2009 seems to be the year of the thriller for me. Once I got started with the genre I just kept finding more to read. My latest in this vein is a series by David Stone featuring Micah Dalton. The first in the series is The Echelon Vendetta.
There is a lot going on in this often violent, and at times gruesome, espionage thriller and it isn’t easy to capture it all. I found the most succinct and accurate summation at Entertainment Weekly of all places:
When a mission goes awry in David Stone’s The Echelon Vendetta, the CIA calls in Micah Dalton, a ”cleaner” who dispassionately mops up the mess. But then a friend and fellow agent dies in an apparent suicide and the pal’s family is found hacked to death. As he follows the trail from Tuscany to London to CIA headquarters to the Rocky Mountains, Dalton encounters government spooks, Native American mysticism, hallucinogens, and gruesome violence with which he seems creepily comfortable. But Stone’s unsettling tale keeps losing momentum, due to his nasty habit of interrupting the action with poetic travelogues at each new stop around the globe.
There are really three threads involved in this story. The main thread is a rather straightforward, and well done, espionage story. Dalton has to find out what is behind his friend and colleague’s death. He eventually finds out that his mystery Native American killer is brutally murdering anyone connected to a mission gone bad on a project called Echelon. Dalton tracks down the killer, and his true identity, as the bodies pile up. The tension builds until the two confront each other. Then Stone throws in a twist at the very end.
A second thread that gives the story a unique feel is the supernatural angle Stone introduces when the murdered man, Porter Naumann, returns to haunt – well, maybe visit is a better term – Dalton along the way. Stone never quite makes it clear whether this is a result of the hallucinatory drugs Dalton came in contact with or if it is a true supernatural presence. This also ties into the back story of Dalton’s tragic history and relationship with his wife; which Naumann speaks to Dalton about on a couple of occasions.
And the third aspect is the “poetic travelogues” EW mentioned above. These descriptions of the places Dalton visits on his many travels are a blessing and curse. Many of them are quite well done. And they – along with Dalton’s educated and sophisticated style – give the writing a more literary feel in places. But they also slow down the pace and make the book rather bulky.
The question is mostly one of taste and preference. If you like your thrillers tight and fast paced the digressions and travelogues will be annoying. If on the other hand you don’t mind a different take, and a few diversions, then you might enjoy them.

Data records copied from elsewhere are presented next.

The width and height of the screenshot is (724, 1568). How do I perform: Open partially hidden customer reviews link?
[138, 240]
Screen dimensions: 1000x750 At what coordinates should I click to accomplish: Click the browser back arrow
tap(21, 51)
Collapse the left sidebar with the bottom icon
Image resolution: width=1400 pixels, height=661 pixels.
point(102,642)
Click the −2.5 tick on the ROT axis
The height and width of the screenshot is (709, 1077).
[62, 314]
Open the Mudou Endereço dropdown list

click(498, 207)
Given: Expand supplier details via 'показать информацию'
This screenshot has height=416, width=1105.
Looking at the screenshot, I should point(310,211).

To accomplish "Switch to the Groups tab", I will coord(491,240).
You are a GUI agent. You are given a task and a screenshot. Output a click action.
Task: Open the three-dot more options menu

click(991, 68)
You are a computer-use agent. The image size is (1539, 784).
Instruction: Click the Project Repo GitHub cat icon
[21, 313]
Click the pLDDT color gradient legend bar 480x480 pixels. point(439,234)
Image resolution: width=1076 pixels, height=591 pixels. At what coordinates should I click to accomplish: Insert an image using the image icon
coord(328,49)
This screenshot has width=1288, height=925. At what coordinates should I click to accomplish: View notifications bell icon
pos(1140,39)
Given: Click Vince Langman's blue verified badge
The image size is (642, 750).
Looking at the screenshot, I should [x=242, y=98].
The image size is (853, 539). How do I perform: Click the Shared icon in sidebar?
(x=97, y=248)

As I am wont to do, I found myself somewhere in the middle. I enjoyed the ghost aspect of the story and appreciated many of the descriptions Stone offered of the wildly different locales. On the other hand, I did feel the story started to get bogged down at times and it seemed longer than it needed to be. I tend to like tight and lean thrillers that keep you turning the page. I don’t mind a more literary style , but it should advance the story and/or add a intellectual layer that makes you think. Sometimes Stone’s prose just seems florid and flashy; like he just enjoys describing the land.
Even with this The Echelon Vendetta is a promising debut and I enjoyed it enough to ensure I will keep reading the series. The writing is strong and the style just different enough to make it stand out from a genre filled with cookie cutter plots. And Stone balances the violence and brutality well. There are some gruesome aspects to it, but I never felt it was overdone. All in all it has a nice balance of action, description, and surprises. Plus, the book ends with a cliffhanger aspect so I am eager to find out the fate of Micah Dalton.